En outre, 2022 démontre que la fête est finie pour les «  métaux rares » et leurs promoteurs puisque la guerre menée en Ukraine par la Russie, leader mondial de nombreux métaux, n’a pas déclenché une guerre autour des «  métaux rares  », mais une guerre du gaz. Les exportations de nickel et d’aluminium russes ont en effet augmenté entre mars et juin 2022 vers l’Europe de respectivement de 22 % et 13 %, et vers les États-Unis de 21 % et 70 %. Quant à la Chine, ses exportations de terres rares ont augmenté de 6,3 % en 2022 par rapport à 2021.

Cette introduction sur l’objectif de discrédit véhiculé par l’infox des “métaux rares” est très nuancée compte tenu des moyens tordus qu’elle a utilisés, mais qui restent à révéler bien qu’ils soient connus. Introduction nécessaire, car elle en parallèle la réalité des industries des métaux de la transition électrique est bien différente. Elle démontre également dans les faits que les « métaux rares » n’existent pas.

Les terres rares ne sont plus indispensables

Prenons quelques exemples qui démontre l’évolution de la consommation industrielle de métaux.

Je constate que grâce aux efforts et à la pédagogie, l’ouverture en France d’une mine de lithium est en bonne voie.

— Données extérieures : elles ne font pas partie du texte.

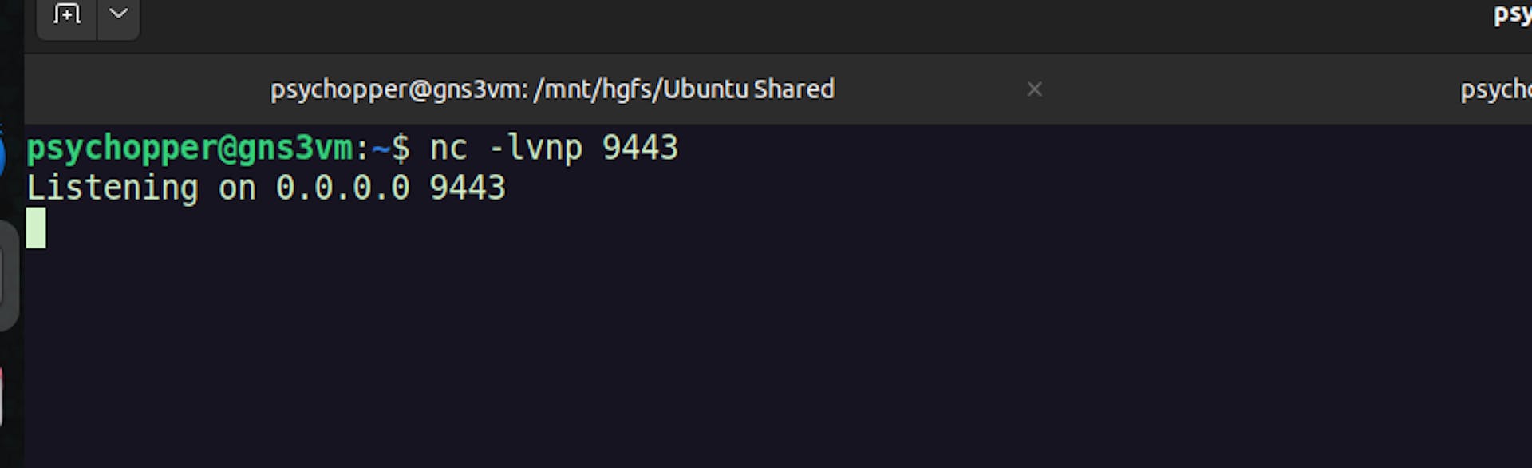This screenshot has height=468, width=1532.
Task: Click the window title text in the header
Action: click(x=1512, y=14)
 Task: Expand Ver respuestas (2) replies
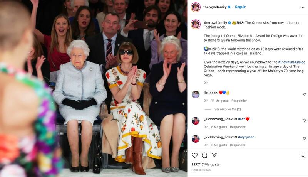228,109
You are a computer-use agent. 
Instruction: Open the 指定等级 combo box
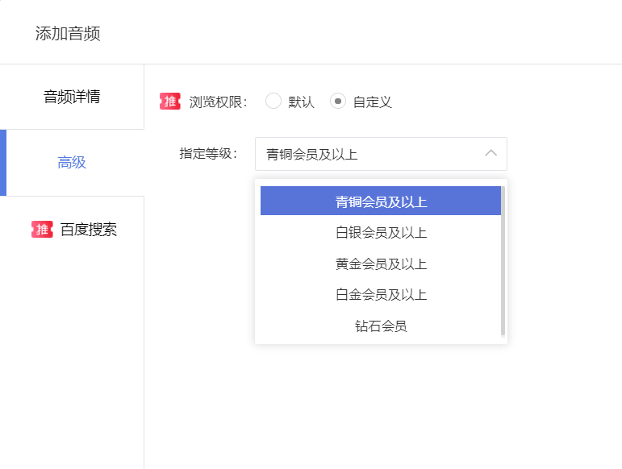[381, 154]
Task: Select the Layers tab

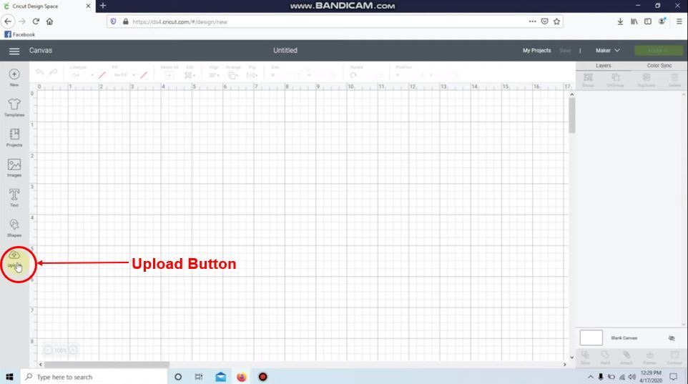Action: coord(604,66)
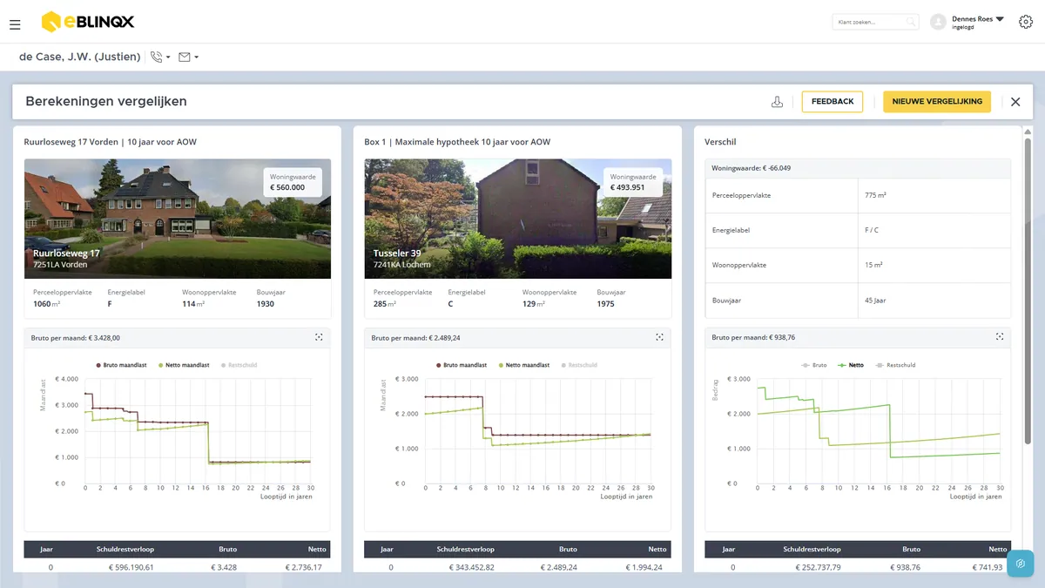This screenshot has width=1045, height=588.
Task: Open the chat widget icon bottom right
Action: (x=1021, y=563)
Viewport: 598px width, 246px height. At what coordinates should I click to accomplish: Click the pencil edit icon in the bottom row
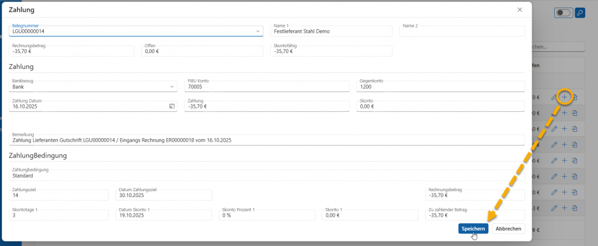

Le lithium est une matière abondante dans la croûte terrestre, il y en a en France.

Les aimants permanents sans terres rares dégagent l’industrie des moteurs électriques des mains chinoises. Cette découverte a en outre l’effet rebond de libérer l’industrie d’une surconsommation de cuivre. Les terres rares qui ne sont donc pas rares  ne sont plus indispensables.

J’ai vécu par ailleurs dans mes entreprises une division de la consommation de platine par 6 pour un même produit et dans d’autres outils un changement quantitatif gigantesque lié au remplacement d’alliages de platinoïdes massifs par l’électrodéposition. Le progrès signifie économie de métaux et non pas l’inverse.

En 2022, la catalyse automobile consomme 30 % de platine en moins qu’en 2012, mais la même quantité de platine est recyclée qu’en 2012 ; tandis qu’elle consomme 25 % de palladium en plus et en recycle 50 % de plus qu’en 2012. Le recyclage des batteries des voitures électriques qui est déjà opérationnel ne cessera lui également de progresser.

Elon Musk a préféré la voiture à batterie, car son rendement énergétique est 3 fois supérieur à celui de la voiture à hydrogène. Cette dernière n’a aucun avenir sans une électricité surabondante, elle est en revanche intéressante pour les transports fortement carbonés : maritimes, ferroviaires ou poids lourds.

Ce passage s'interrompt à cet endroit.